Question about input data for training SkyGPT.

Question

Question about input data for training SkyGPT.

Opened this issue a year ago · 3 comments

Hi!
Thanks for the great work and thanks so much for releasing the implementation of your work and related algorithms. I am learning a lot from reading your paper. Also, your model and how you shaped the problem into a probabilistic model is quite interesting.

Therefore, I am currently trying to run the training of SkyGPT.

But I don't know that what are going to be the inputs for

Training the transformer ? (the data has to be specified by users).
Training the VQVAE ? I am guessing it is a hdf5 called GPT_full_2min.hdf5...

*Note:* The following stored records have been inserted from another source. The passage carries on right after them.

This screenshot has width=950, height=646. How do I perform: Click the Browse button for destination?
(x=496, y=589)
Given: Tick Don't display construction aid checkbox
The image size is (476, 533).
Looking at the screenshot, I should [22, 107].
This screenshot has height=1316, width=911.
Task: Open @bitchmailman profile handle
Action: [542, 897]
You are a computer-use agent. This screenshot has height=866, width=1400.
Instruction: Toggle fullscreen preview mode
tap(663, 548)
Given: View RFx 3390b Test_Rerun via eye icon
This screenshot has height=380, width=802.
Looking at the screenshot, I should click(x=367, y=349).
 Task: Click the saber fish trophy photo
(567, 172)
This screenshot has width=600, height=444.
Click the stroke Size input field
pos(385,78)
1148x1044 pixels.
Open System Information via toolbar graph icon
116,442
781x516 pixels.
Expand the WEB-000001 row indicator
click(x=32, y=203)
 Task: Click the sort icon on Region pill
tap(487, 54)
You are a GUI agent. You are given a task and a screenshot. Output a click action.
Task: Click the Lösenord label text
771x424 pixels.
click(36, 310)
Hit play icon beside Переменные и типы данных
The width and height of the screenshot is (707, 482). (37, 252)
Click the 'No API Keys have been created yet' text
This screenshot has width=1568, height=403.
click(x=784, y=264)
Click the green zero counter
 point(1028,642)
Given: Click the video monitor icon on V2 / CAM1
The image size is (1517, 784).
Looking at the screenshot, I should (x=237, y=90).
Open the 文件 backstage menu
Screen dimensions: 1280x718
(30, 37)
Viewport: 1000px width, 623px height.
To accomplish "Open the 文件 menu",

My understanding is that I will have to generate the samples for training SkyGPT

by running SkyGPT/script/reformat_input.py and then
Then, use the result from previous step for SkyGPT/script/sample_gen.py

Then, I will get a hdf5 file containing

'train_data': [B, H, W, 3] np.uint8,
'train_idx': [B], np.int64 (start indexes for each video)
'test_data': [B', H, W, 3] np.uint8,
'test_idx': [B'], np.int64

But here are the problems....

What is the input for SkyGPT/script/reformat_input.py ?
Is GPT_full_2min.hdf5 a resulting file from SkyGPT/script/sample_gen.py ?
What is the input for Training the transformer ?
And how are these data related to the files that you provided in the Google drive ?

Answer 1 · 2024-09-08T03:45:05.000Z

Hello, may I ask if the issue with the dataset you mentioned has been resolved?

Answer 2 · 2025-01-15T07:45:18.000Z

Hello, have you solved the input issue for the reformat function here? Is the file missing, or do we need additional code to generate it?

Answer 3 · 2025-02-20T06:35:48.000Z

您好，您解决了此处函数的输入问题reformat吗？文件是否丢失，或者我们需要额外的代码来生成它？

Hello, these files are from the video_prediction_dataset.hdf5 file.